**Collected data entries**
++++

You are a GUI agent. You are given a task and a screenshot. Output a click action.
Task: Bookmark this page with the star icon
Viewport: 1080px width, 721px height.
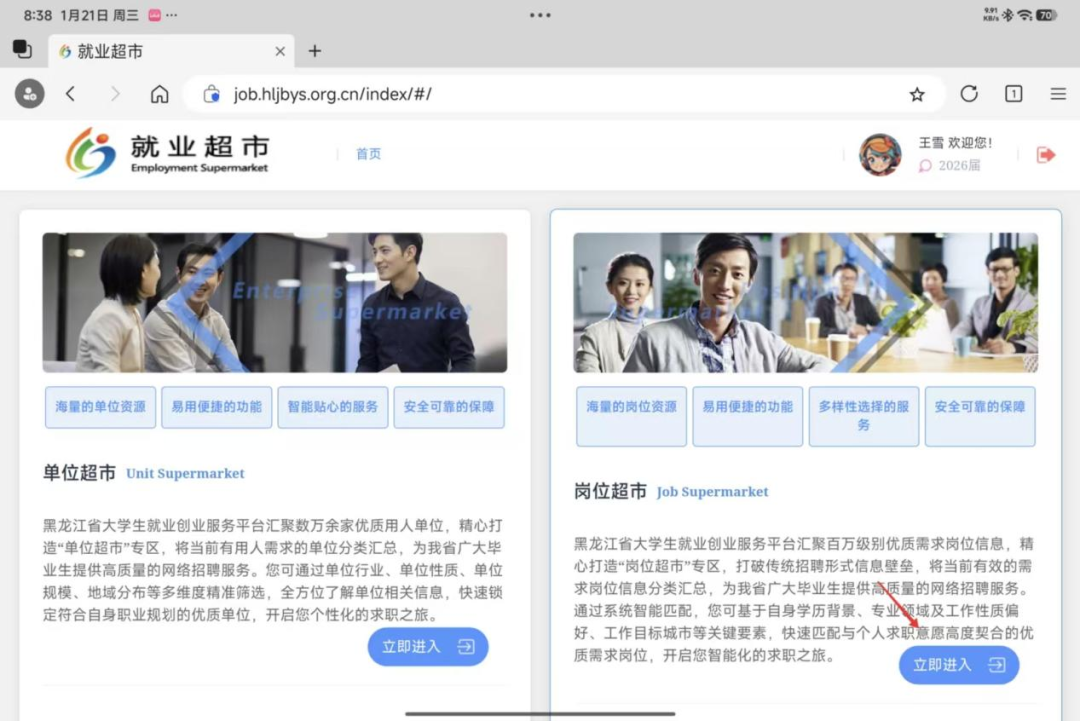pos(917,94)
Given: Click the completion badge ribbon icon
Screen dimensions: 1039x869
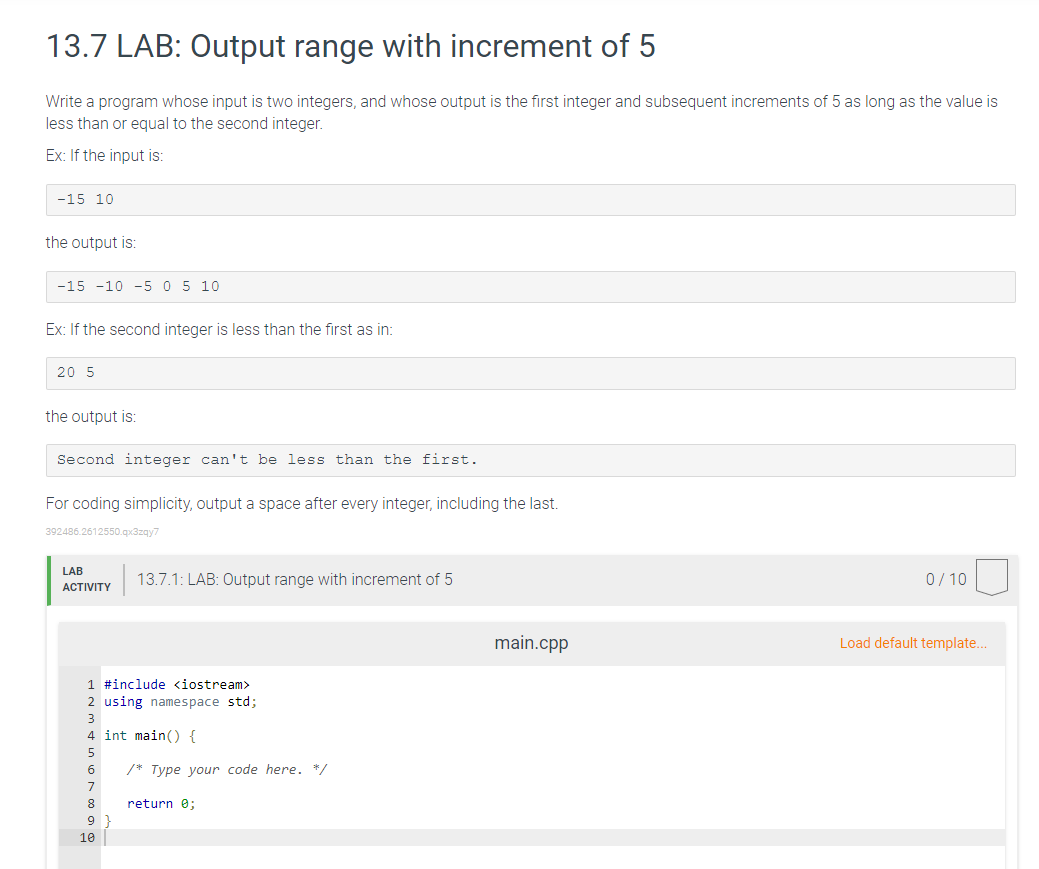Looking at the screenshot, I should 990,578.
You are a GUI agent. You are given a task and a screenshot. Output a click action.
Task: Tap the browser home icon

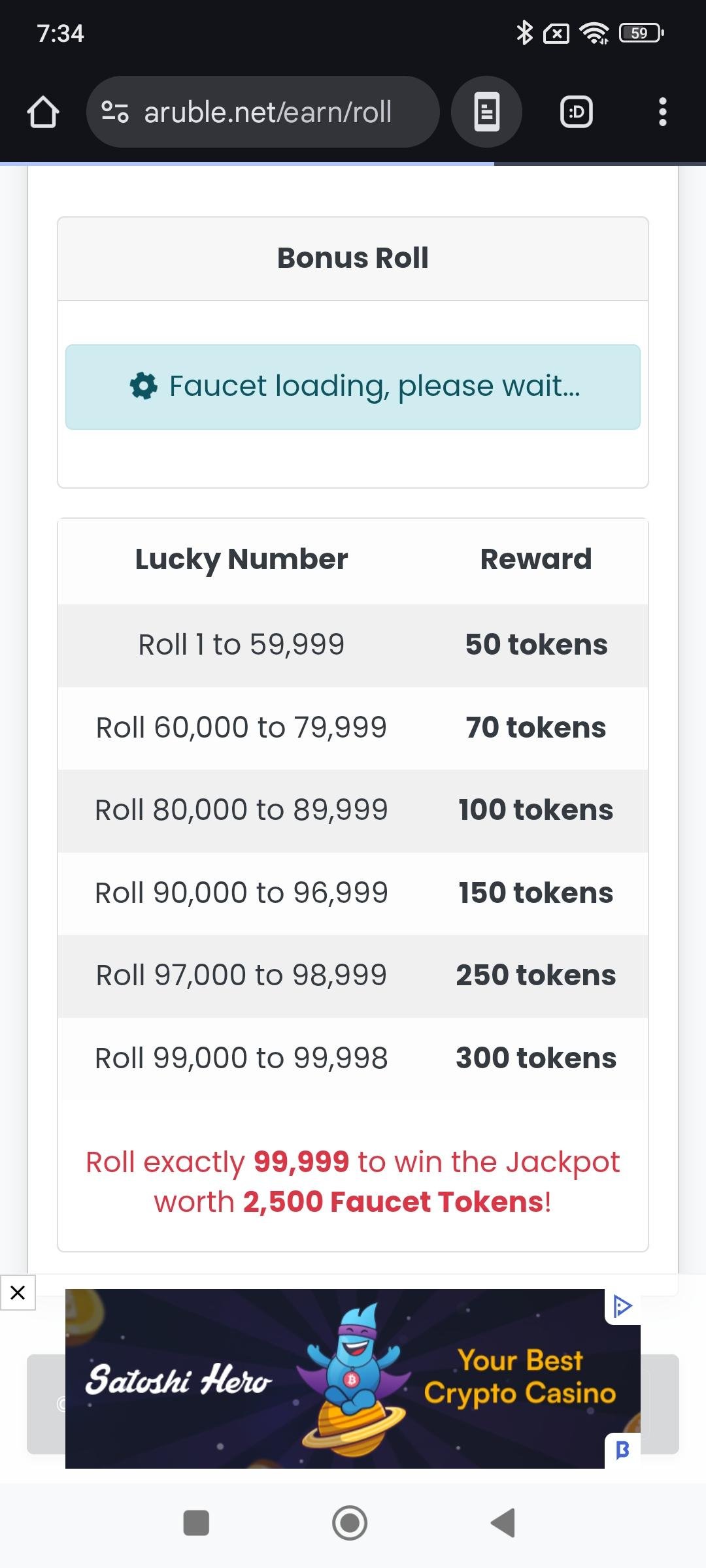click(43, 112)
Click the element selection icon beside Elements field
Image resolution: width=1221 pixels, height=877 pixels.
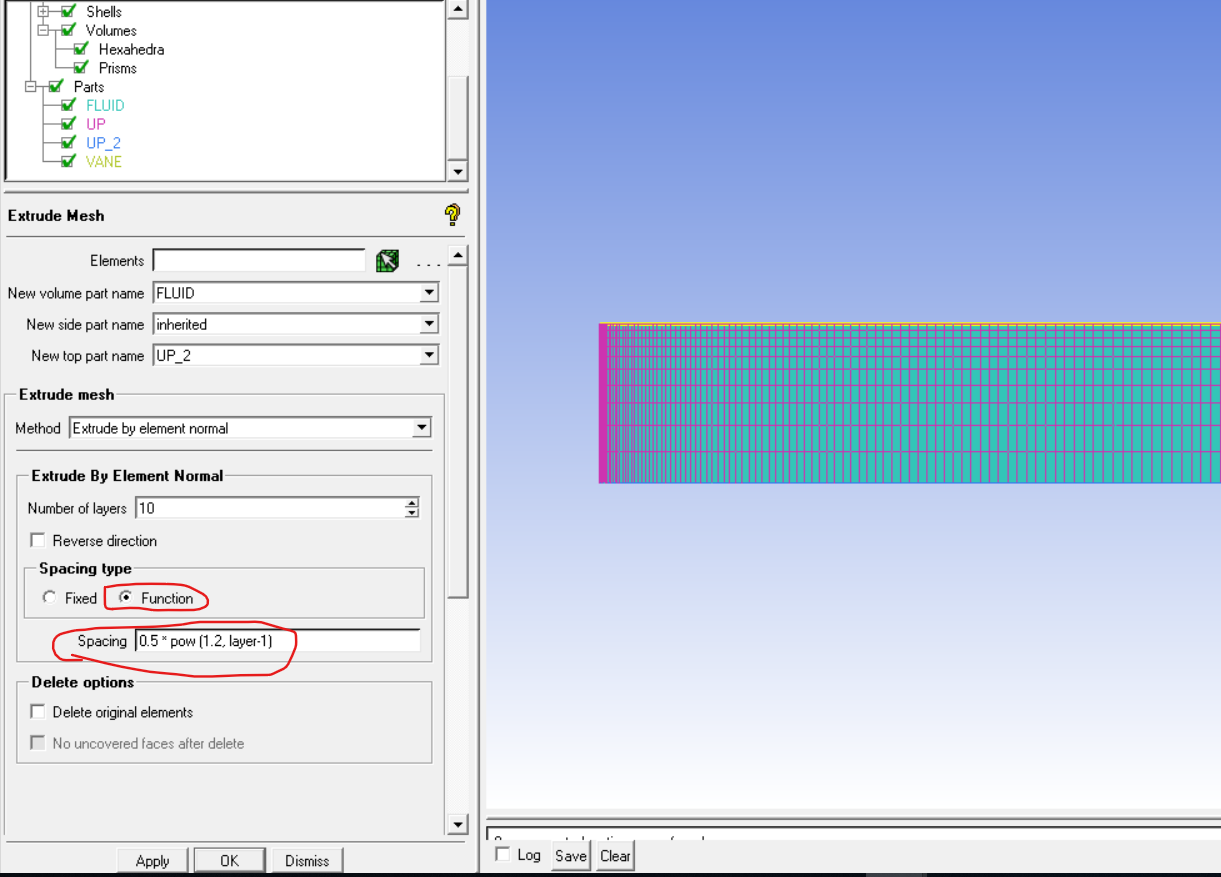click(x=388, y=260)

++++

**EXERCISE**
The records above should be output exactly, but without any of their pictures.

**OUTPUT OF THE TASK**
You are a GUI agent. You are given a task and a screenshot. Output a click action.
Task: Bookmark this page with the star icon
Viewport: 1080px width, 721px height.
pos(917,94)
Given: Click the completion badge ribbon icon
Screen dimensions: 1039x869
Looking at the screenshot, I should 990,578.
You are a GUI agent. You are given a task and a screenshot. Output a click action.
Task: Tap the browser home icon

click(43, 112)
Click the element selection icon beside Elements field
Image resolution: width=1221 pixels, height=877 pixels.
click(x=388, y=260)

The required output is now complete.